志乃を見るなり、恥も外聞も捨てて殴りかかる輩が出るかもしれない、と。
「忠に厚いのは結構なことですが……いえ、そうとも限らないのか。嫉妬に駆られるのは……ううん、全然結構なことではありませんね」
とにかく、志乃に危害を加えれば彼女の中にある神力を刺激する。
そうなったら、巻き込まれるのは間違いなくその場にいる全員だ。
「己らが信仰する力に一家まるごと滅亡させられる、なんて笑い話もいいところですからね」
まあ、それはそれで煩わしい当主争いがなくなって悪くない。
最後にそっとつけ足された言葉に、志乃は青ざめた。
内容も怖かったが、何よりも恐ろしかったのは詠月の顔だ。
黄水晶のきらめきを放つ瞳から一切の光が失われ、完璧に整った
「私もハルも、最初は当主になるのはどちらでもよいと思っていたんです。周囲が騒ぎ立てるから争いということになっているだけで」
志乃を見ているのに、見ていない。
どこに向けられているのかわからない詠月の目は、しかし、一度瞬きをするともとに戻った。見た者を惹きつける金の輝き。魔性の瞳である。

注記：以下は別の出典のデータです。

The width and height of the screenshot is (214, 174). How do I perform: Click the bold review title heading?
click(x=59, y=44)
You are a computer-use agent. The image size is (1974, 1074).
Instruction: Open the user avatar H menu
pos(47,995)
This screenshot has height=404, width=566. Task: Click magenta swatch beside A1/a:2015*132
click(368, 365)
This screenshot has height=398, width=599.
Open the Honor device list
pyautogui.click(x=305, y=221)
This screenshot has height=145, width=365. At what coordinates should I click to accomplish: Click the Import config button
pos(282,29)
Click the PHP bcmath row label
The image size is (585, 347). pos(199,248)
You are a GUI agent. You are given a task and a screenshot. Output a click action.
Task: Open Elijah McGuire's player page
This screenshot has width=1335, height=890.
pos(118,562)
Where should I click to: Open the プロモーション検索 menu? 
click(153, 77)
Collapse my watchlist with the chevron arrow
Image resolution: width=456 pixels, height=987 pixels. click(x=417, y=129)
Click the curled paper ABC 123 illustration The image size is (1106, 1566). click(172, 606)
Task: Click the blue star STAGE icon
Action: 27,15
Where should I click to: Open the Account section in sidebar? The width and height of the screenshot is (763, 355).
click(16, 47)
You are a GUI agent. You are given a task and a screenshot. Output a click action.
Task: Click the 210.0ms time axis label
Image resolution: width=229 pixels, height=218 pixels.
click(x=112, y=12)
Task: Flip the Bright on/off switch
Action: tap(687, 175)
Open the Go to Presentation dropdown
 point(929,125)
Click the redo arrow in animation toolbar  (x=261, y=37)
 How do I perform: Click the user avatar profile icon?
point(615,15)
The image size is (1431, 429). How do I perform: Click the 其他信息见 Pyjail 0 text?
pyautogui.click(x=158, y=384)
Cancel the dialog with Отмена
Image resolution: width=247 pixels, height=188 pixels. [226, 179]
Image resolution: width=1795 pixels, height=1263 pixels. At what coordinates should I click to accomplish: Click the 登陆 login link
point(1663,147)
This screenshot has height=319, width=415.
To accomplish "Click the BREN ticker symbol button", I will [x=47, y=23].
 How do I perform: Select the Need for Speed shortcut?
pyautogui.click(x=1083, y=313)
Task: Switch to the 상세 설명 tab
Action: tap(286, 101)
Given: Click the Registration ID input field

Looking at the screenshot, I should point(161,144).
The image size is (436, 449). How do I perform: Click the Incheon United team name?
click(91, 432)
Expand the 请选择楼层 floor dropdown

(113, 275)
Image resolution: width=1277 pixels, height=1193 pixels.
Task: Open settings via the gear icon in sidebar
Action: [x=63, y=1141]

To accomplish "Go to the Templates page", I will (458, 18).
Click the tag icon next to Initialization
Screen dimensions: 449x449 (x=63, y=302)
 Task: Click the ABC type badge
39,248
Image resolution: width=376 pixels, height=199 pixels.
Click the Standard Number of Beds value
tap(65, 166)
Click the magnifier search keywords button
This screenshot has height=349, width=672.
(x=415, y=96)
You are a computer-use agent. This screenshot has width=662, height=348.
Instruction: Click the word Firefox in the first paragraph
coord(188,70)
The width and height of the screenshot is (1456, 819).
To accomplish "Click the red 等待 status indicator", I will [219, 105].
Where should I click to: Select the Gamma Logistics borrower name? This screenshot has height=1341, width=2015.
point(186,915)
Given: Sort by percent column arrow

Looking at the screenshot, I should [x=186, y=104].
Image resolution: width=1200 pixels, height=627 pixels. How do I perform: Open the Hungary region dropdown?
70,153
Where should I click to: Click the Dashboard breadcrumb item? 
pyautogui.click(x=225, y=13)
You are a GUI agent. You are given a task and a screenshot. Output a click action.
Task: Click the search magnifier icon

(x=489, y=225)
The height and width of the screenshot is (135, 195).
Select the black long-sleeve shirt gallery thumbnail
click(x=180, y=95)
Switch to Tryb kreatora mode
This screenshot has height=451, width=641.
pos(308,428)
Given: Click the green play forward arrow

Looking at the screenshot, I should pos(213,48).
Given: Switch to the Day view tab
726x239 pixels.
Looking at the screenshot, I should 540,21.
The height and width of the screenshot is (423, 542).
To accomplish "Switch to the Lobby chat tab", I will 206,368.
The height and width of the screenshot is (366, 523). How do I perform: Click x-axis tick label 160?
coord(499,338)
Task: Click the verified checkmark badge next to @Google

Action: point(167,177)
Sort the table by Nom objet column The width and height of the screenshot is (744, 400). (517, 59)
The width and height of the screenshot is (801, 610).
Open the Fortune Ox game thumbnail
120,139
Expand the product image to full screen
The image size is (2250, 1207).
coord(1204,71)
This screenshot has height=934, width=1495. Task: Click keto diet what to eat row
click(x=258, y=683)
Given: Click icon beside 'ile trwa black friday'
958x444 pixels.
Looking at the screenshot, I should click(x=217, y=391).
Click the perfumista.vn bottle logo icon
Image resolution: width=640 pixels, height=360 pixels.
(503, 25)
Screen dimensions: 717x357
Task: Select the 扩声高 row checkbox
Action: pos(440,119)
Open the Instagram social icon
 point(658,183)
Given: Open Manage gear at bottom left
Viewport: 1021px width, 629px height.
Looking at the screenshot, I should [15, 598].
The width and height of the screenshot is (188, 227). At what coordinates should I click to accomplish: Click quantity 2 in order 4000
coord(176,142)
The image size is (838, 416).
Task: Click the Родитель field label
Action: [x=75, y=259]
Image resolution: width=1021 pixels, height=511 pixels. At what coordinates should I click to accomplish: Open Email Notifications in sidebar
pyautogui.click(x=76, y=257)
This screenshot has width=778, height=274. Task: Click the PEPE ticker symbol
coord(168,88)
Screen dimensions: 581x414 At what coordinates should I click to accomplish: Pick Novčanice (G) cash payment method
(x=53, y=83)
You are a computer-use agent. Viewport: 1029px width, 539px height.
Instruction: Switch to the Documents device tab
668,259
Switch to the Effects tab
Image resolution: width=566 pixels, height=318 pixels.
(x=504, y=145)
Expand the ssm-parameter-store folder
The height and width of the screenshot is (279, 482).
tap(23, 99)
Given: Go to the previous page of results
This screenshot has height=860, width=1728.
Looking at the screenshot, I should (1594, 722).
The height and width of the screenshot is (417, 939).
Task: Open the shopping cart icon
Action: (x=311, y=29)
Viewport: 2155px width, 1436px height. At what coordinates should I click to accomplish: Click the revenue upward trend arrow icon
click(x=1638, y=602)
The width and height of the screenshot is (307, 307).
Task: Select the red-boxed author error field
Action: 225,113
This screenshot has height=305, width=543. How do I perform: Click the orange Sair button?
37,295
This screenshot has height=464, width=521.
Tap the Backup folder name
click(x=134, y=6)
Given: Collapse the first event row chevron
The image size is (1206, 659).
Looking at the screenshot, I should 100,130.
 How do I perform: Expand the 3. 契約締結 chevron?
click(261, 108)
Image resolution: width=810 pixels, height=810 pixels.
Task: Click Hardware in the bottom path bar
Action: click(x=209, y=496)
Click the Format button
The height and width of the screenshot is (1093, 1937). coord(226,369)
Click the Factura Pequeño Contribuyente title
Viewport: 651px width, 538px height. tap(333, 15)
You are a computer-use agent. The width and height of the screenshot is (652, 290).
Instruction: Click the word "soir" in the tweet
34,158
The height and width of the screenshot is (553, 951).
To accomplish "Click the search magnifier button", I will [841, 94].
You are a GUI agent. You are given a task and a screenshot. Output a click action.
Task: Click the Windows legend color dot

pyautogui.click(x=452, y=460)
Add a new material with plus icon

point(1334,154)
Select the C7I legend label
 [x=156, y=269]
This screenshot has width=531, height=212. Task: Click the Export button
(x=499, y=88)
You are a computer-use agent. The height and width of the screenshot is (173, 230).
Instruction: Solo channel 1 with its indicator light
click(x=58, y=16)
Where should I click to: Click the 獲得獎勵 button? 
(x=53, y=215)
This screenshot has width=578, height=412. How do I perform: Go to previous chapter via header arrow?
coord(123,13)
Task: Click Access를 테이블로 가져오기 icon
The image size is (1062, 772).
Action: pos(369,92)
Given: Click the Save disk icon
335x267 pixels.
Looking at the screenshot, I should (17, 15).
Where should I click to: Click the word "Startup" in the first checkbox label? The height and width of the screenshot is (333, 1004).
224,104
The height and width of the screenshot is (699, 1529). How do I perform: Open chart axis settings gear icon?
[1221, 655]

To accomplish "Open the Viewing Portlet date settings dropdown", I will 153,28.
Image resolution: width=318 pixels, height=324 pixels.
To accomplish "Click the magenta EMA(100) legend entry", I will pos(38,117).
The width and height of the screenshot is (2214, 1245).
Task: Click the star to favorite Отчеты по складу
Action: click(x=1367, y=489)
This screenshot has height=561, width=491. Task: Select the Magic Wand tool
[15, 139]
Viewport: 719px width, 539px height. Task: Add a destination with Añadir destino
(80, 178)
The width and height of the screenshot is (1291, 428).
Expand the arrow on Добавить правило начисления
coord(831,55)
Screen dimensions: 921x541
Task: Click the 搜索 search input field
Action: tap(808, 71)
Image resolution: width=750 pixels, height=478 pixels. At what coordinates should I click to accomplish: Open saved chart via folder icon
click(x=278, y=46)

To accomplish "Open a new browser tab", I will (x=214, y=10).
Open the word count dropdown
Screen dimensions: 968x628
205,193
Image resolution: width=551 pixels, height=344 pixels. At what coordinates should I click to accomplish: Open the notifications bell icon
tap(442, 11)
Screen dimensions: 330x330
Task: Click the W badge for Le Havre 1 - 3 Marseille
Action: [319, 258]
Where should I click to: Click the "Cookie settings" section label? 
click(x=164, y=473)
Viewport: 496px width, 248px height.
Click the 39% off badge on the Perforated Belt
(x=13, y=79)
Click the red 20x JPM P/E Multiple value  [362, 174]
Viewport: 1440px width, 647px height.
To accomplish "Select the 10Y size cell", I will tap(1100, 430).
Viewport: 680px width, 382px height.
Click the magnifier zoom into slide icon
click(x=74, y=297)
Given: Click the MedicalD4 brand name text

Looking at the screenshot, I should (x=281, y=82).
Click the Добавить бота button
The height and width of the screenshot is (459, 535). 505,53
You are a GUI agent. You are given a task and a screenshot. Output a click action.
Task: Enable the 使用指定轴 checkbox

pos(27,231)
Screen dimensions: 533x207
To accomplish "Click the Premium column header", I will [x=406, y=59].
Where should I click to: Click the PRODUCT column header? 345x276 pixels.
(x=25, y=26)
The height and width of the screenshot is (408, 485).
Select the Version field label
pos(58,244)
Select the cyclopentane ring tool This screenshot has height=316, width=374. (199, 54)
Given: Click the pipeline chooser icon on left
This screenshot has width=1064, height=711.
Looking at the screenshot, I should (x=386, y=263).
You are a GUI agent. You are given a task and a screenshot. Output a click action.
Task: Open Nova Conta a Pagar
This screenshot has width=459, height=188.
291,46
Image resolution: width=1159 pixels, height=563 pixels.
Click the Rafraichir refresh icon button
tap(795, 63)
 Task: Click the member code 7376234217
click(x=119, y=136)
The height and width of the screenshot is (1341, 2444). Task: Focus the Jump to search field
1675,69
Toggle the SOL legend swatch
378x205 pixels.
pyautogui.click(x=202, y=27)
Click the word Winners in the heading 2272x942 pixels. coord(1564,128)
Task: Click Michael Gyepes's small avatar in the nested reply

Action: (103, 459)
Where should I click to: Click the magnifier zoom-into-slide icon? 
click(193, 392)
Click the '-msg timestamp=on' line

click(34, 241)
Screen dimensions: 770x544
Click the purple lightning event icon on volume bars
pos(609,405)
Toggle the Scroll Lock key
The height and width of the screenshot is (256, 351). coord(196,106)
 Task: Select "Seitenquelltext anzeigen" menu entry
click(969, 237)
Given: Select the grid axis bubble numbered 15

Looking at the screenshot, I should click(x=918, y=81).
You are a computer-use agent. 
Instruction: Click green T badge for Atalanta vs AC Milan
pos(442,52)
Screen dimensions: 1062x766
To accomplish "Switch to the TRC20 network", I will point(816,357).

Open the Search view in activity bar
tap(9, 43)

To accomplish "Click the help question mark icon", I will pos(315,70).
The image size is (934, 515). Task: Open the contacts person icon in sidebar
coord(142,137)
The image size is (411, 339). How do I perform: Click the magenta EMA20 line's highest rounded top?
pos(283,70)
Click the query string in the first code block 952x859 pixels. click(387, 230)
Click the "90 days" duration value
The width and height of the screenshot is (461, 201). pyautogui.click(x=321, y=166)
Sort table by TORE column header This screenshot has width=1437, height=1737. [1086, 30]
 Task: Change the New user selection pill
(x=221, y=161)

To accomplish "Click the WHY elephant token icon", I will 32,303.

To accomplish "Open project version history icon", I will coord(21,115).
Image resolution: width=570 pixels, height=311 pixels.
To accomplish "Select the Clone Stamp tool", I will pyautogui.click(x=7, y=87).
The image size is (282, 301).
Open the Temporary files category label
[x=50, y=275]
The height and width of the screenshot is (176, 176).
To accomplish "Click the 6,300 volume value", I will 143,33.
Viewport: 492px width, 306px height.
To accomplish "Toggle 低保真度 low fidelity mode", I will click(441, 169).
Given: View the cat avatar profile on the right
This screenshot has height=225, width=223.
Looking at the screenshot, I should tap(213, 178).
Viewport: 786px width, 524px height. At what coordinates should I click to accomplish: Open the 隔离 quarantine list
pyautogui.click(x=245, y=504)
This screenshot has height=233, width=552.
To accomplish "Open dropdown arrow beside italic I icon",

やっぱり人間とは思えないが、能面よりははるかにマシだった。
「さて、そろそろ部屋に戻って休みなさい。思えば、道中で大変な目に遭ったのに無理をさせました」
気遣いの台詞は志乃の耳には届かなかった。その頃には、跳ねるように立ち上がって襖に手をかけ、廊下に飛び出していたからである。